Monday, March 16, 2009

Crude Oil Declines After OPEC Leaves Output Quotas Unchanged

March 16 (Bloomberg) -- Crude oil slumped as much as 5 percent in New York after the Organization of Petroleum Exporting Countries decided against deeper output cuts that may have damaged the global economy.

OPEC yesterday deferred another reduction for at least 11 weeks while member states complete cuts agreed in December. Nigeria has returned to normal contract terms for exports from the Bonny and Forcados fields, Mohammed Barkindo, head of the state-owned national petroleum company said yesterday, restoring supplies from Africa’s largest producer.

“A lot of people would have been surprised by OPEC’s lack of action,” said Toby Hassall, research analyst at Commodity Warrants Australia Pty in Sydney. “It’s quite bearish.”

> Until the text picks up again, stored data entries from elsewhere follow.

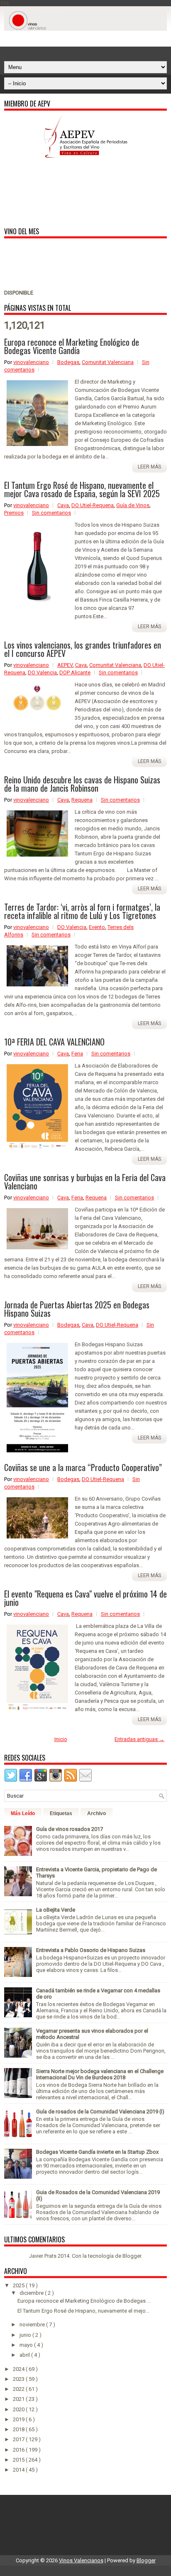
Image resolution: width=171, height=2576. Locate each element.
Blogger (131, 2256)
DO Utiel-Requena (92, 505)
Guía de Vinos (132, 505)
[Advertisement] (87, 41)
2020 (19, 2409)
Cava (63, 505)
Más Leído (23, 1813)
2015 (19, 2460)
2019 (19, 2419)
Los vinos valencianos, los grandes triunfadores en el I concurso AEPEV (82, 649)
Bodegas (68, 362)
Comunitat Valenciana (108, 362)
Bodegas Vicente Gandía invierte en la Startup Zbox (97, 2152)
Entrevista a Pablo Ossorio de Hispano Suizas (90, 1950)
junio (26, 2335)
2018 (19, 2429)
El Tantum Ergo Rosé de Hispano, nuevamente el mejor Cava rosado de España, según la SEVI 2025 (82, 489)
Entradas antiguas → (139, 1739)
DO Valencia (42, 672)
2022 (19, 2389)
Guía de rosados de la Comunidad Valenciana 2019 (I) (100, 2111)
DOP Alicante (74, 672)
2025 (19, 2285)
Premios (14, 513)
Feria (77, 1053)
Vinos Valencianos (81, 2560)
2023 (19, 2379)
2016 (19, 2450)
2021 (19, 2399)
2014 (19, 2470)
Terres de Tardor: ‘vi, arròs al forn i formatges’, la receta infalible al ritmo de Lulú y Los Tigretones (82, 911)
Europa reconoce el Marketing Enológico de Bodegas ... (84, 2301)
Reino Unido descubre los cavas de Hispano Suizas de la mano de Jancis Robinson (82, 783)
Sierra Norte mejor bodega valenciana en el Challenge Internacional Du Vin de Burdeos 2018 (100, 2074)
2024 (19, 2369)
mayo (27, 2345)
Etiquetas (61, 1813)
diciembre (32, 2293)
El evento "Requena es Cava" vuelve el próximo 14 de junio (85, 1598)
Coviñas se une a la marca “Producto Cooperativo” (83, 1467)
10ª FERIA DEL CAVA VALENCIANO (54, 1042)
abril (25, 2355)
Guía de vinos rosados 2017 (69, 1829)
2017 (19, 2439)
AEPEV (65, 665)
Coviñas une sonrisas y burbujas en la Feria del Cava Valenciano (85, 1181)
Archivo (96, 1813)
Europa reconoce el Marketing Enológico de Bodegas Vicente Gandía (71, 346)
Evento (97, 927)
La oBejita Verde (55, 1910)
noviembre (33, 2324)
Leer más (149, 467)
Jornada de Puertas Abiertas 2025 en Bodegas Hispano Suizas (76, 1308)
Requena (82, 800)
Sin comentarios (51, 513)
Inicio (60, 1739)
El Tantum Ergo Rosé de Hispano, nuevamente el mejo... (83, 2311)
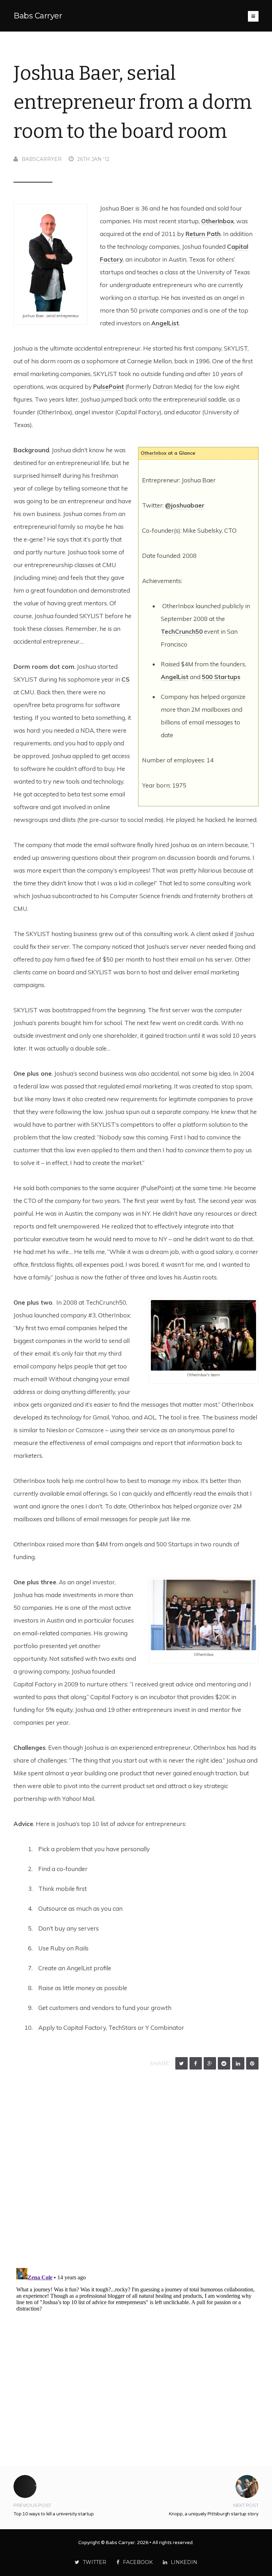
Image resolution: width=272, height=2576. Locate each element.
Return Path (203, 233)
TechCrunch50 (182, 631)
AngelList (165, 323)
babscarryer (42, 159)
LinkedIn (184, 2562)
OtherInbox (217, 221)
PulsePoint (108, 386)
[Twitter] (181, 2063)
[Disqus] (135, 2170)
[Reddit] (224, 2063)
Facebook (138, 2562)
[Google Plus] (210, 2063)
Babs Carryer (37, 16)
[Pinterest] (252, 2063)
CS (125, 679)
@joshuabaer (184, 505)
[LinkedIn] (238, 2063)
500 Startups (221, 677)
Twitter (94, 2562)
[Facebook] (195, 2063)
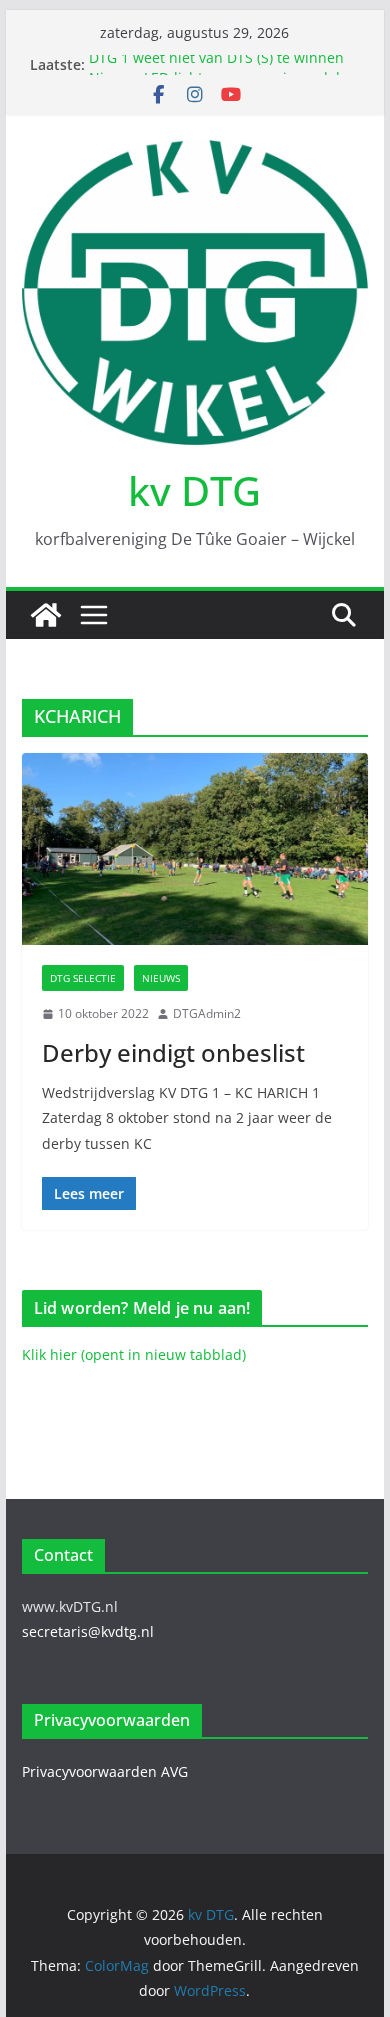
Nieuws (161, 978)
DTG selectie (83, 978)
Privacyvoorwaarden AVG (105, 1771)
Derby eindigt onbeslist (173, 1052)
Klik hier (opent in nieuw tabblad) (134, 1354)
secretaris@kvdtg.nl (88, 1631)
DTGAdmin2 (207, 1013)
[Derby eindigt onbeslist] (195, 849)
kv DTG (194, 490)
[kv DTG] (46, 615)
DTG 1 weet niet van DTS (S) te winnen (216, 63)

Crude oil for April delivery fell as much as $2.40, or 5.2 percent, to $43.85 a barrel in after-hours electronic trading on the New York Mercantile Exchange. It was at $44.43 at 7:40 a.m. Singapore time.

The contract fell 1.7 percent to $46.25 on March 13 after OPEC and the International Energy Agency each lowered their demand forecasts for 2009, citing the global recession.

OPEC pumps 40 percent of the world’s oil and has reduced daily output targets by 4.2 million barrels since September to prevent a glut and slow the decline in prices. The 11 member- states subject to quotas are still producing about 800,000 barrels a day more than the group agreed in December.

Compliance, Brent

“We need to adhere and then in May we can look if other measures can be taken,” OPEC President Jose Maria Botelho de Vasconcelos said yesterday.

Brent crude oil for April settlement fell $1.43, or 3.2 percent, to $43.50 a barrel on London’s ICE Futures Europe exchange. The contract, which expires at the close of trading today, fell 16 cents, or 0.4 percent, to $44.93 on March 13.

The more actively traded May contract fell 3.6 percent to $44.21 a barrel after falling 0.7 percent on March 13.

At the start of March, 31 of 41 analysts surveyed by Bloomberg News were expecting OPEC to cut output by as much as 1.5 million barrels. That consensus diminished last week as some OPEC ministers urged greater compliance from fellow producers before setting further reductions.

Hedge-fund managers and other large speculators last week increased their bets on falling oil prices for a second week, according to U.S. Commodity Futures Trading Commission data.

Speculative net-short positions, the difference between contracts to buy and sell the commodity, jumped 11-fold to 6,015 contracts on March 10, the commission said March 13.

Demand Outlook

New York futures have fallen 70 percent from their $147.27 record on July 11 as slowing world growth forced the International Energy Agency to revise its demand outlook for seven straight months. Oil reached a four-year low of $32.40 on Dec. 19.

Finance ministers from the 20 largest economies yesterday pledged a “sustained effort” to cleanse banks of bad assets and free up global lending. A report today in the U.S., the world’s largest oil consumer, will probably show industrial production fell 1.3 percent in February, the sixth decline in seven months, according to a Bloomberg News survey of economists.

Macro-economic reports aren’t likely to provide support for oil any time soon and yesterday’s OPEC decision will probably leave prices to “range-trade” between $40 and $50, Commodity Warrants’ Hassall said.

“If we can get full compliance on the previous output cuts, that will continue to take some of the excess supply out of the market,” he said. “Inventories in the U.S. have started to level-off somewhat.”

U.S. crude oil inventories in the U.S. stalled at about 351 million barrels the past five weeks, after climbing 9 percent in January.